• [Text shown]
####

Monday, February 22, 2016

Troubleshooting-Hardware

Hardware/Interface/ARP/Routing/Connections/CPU/RAM


cat /proc/cpuinfo | egrep "MHz|model name"
cat /proc/meminfo | grep MemTotal
 /usr/sbin/dmidecode | grep "Product Name"
         


dmidecode | egrep -i "serial|product"
clish -c "show asset all"
clish -c "show sysenv all"
(same as cisco show env)

For the CPU details use cat /proc/cpuinfo
For the RAM details use cat /proc/meminfo | grep MemTotal

The output of the dmesg command and the /var/log/ should examined for hardware errors
and Critical error messages and logs    can be also very helpful

Example of errors in var/log/messages  :
wd0: interrupt timeout:
wd0: status 58<seekdone,drq> error 0


HOW DO I SHUT AND UNSHUT AN INTERFACE
#ifconfig <interface name > down
#ifconfig <interface name > up

netstat -i
more /etc/sysconfig/hwconf | grep eth* | grep -v detached 
(to find mac)
cpstat os -f ifconfig  ( interface ip /mac/mtu/description)
ifconfig -a  (ifconfig eth4)
cphaprob -a if (only for claster)
fw ctl iflist   (which lists just the interface names and number ,used for some fwmonitor cap)
fw getifs    (summary display of IP addresses per interface)
ethtool -S eth0  (to see errors on interface )
ip add show
clish -c "show interface eth1"
clish -c "show configuration interface"
NOTE:you can monitor for errors on interface using watch command 
watch -n 1 "netstat -i"

by default it is 2 sec and with -n you can specify time 
watch -n 0.1 "cphaprob -a if"
watch -n 1 " ethtool -S eth1 | grep errors "

####

(Screen grounding examples)

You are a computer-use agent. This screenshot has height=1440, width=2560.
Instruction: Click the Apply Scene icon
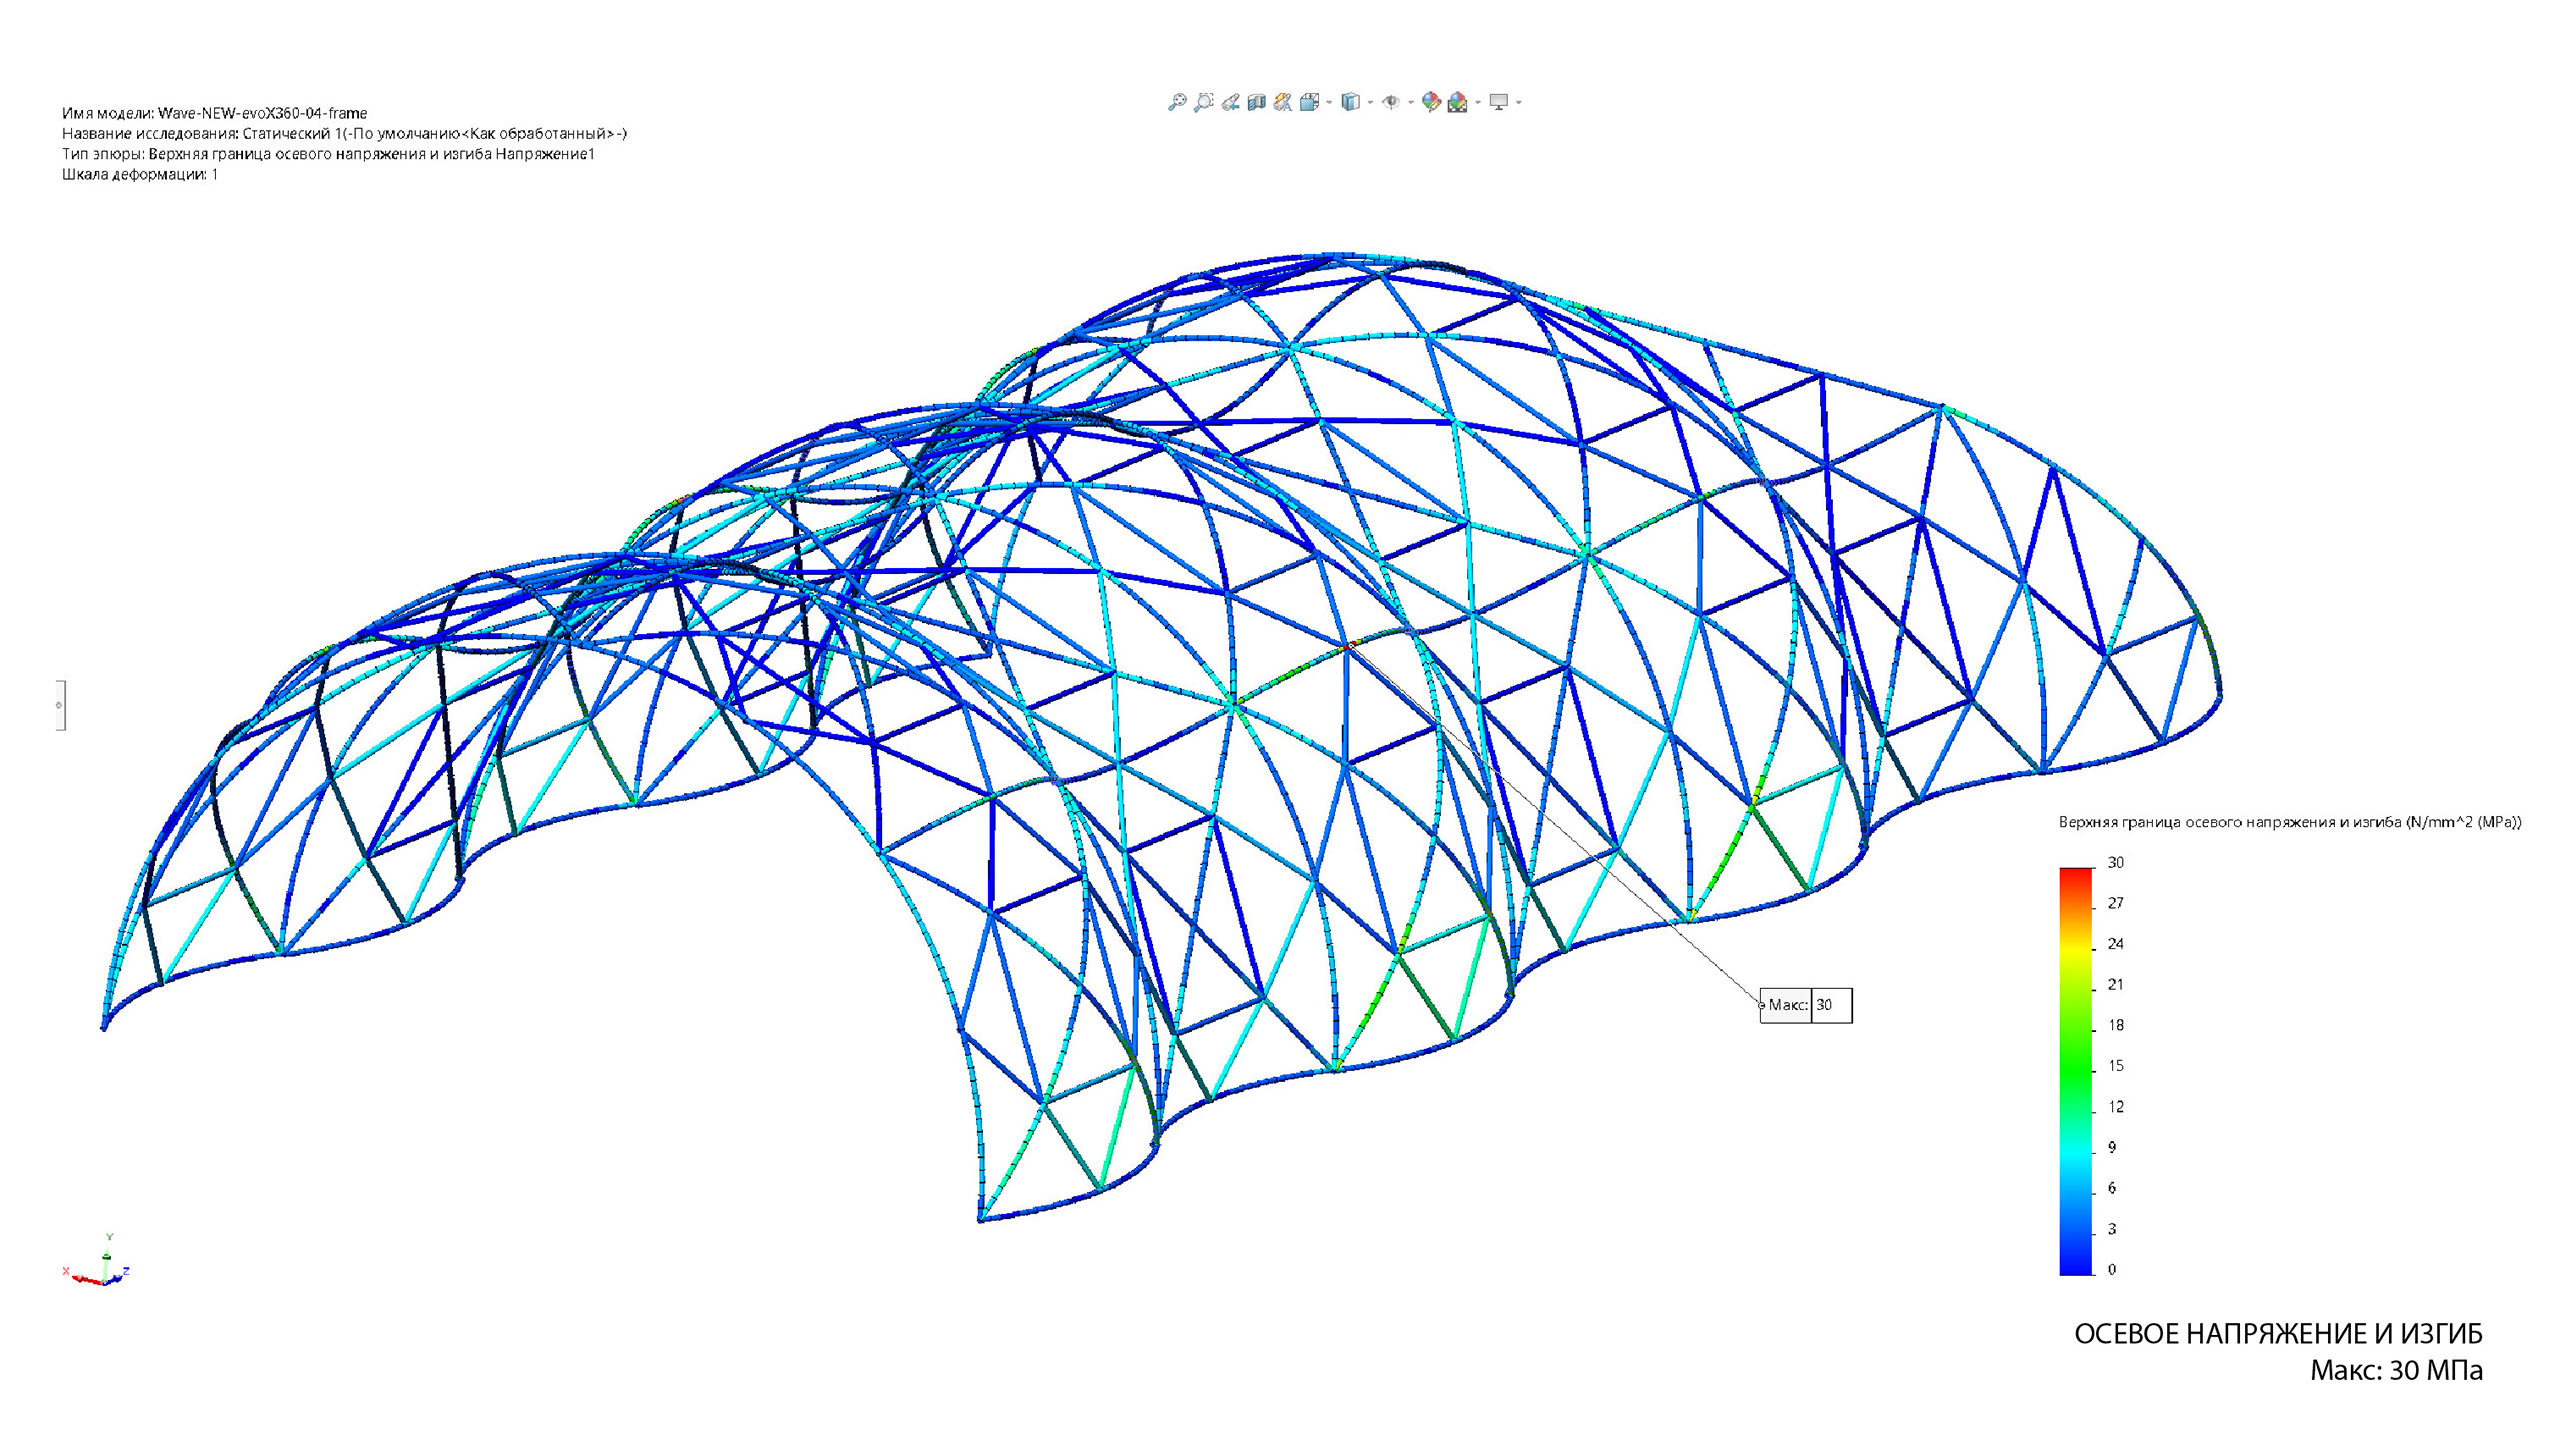pos(1457,102)
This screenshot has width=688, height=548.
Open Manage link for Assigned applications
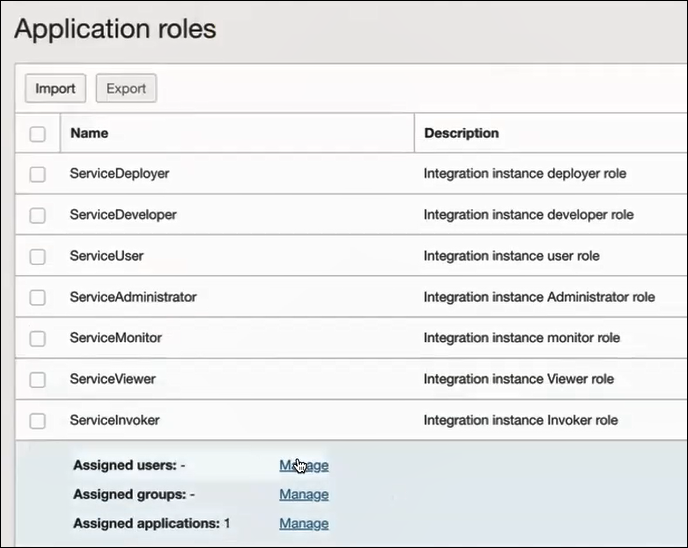pos(304,523)
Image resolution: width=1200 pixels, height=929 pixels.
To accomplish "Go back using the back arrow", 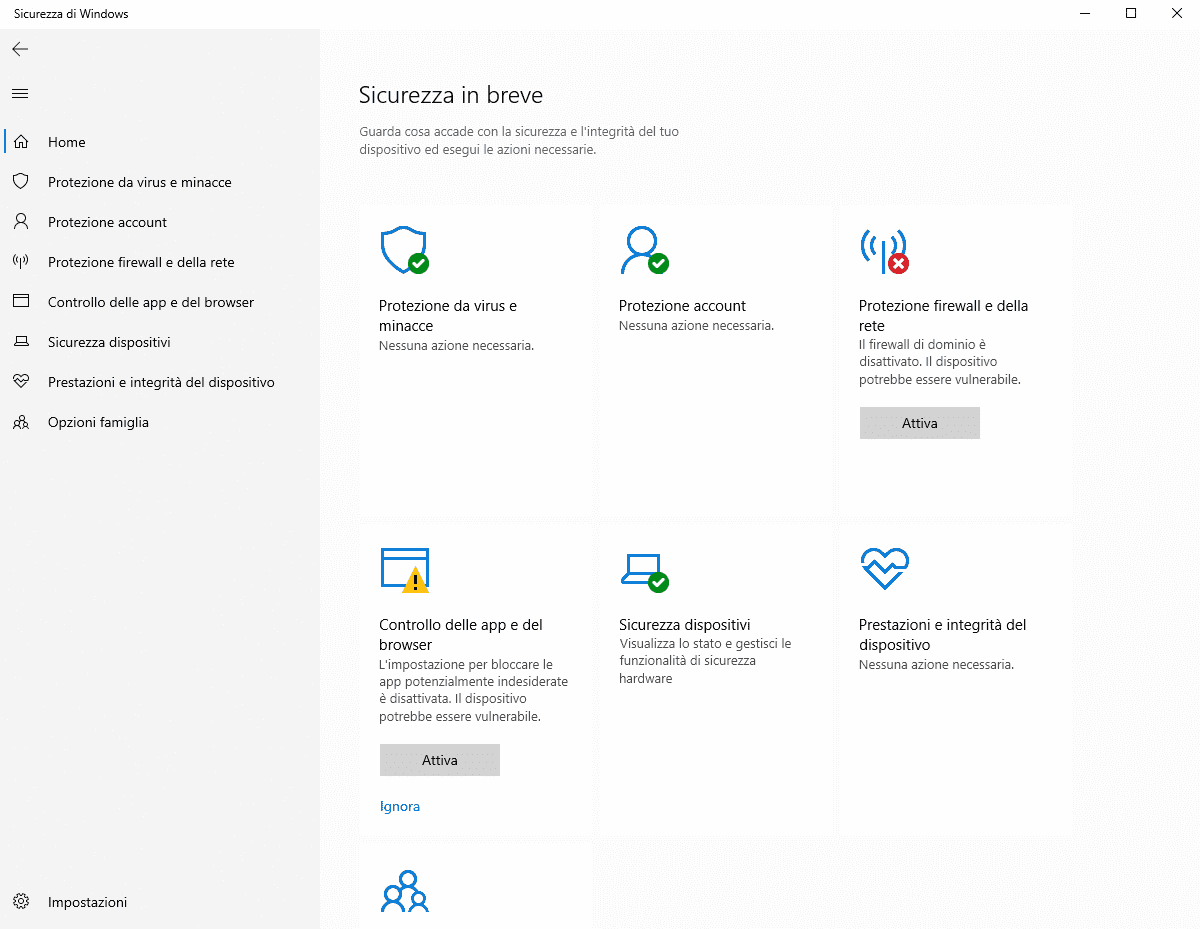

####

• [Set tasks]
[1] Answer these questions from the hardware troubleshooting notes:
(a) Which command is described as the same as Cisco "show env"?
(b) What does "fw getifs" display?
(c) What is the default interval of the watch command?
[2] Please extend the hardware troubleshooting notes past their final command line with a few more entries in the same style.

• [Solved problems]
[1]
(a) clish -c "show sysenv all"
(b) A summary display of IP addresses per interface
(c) 2 seconds

[2]
To check speed and duplex on all interfaces script:
for ii in $(ifconfig | awk ' /Ethernet/ {print $1}') ;do ethtool $ii; done | egrep  'eth|Speed|Duplex'

To see 4 top talkers on interface (in this case eth0)
tcpdump -tnn -c 20000 -i eth1 | awk -F "." '{print $1"."$2"."$3"."$4}' | sort | uniq -c | sort -nr | awk ' $1 > 100 '

fw monitor -e “bad_nets = static {<194.1.0.0,194.1.255.255>} ;accept src in bad_nets and ifid=0;” (ifid ve can see in (fw ctl iflist ) command)
packets originated in range of networks 194.1.0.0 – 194.1.255.255 and captured on interface eth3 only


Test ARP
arping -I eth1 1.1.1.1  (def is eth0)
arping -s <source ip> 10.0.01  (in case you have multiple ip on interface )

arp -an | wc -l   or   arp -av | grep Entries  (to see number of arp )
arp -i eth6   (to see all arp on eth6)
cd /proc/net/arp
clish -c "show configuration arp"
clish -c "show arp table cache-size"  (Default: 1024, Range: 1024-16384)
clish -c "show arp static all"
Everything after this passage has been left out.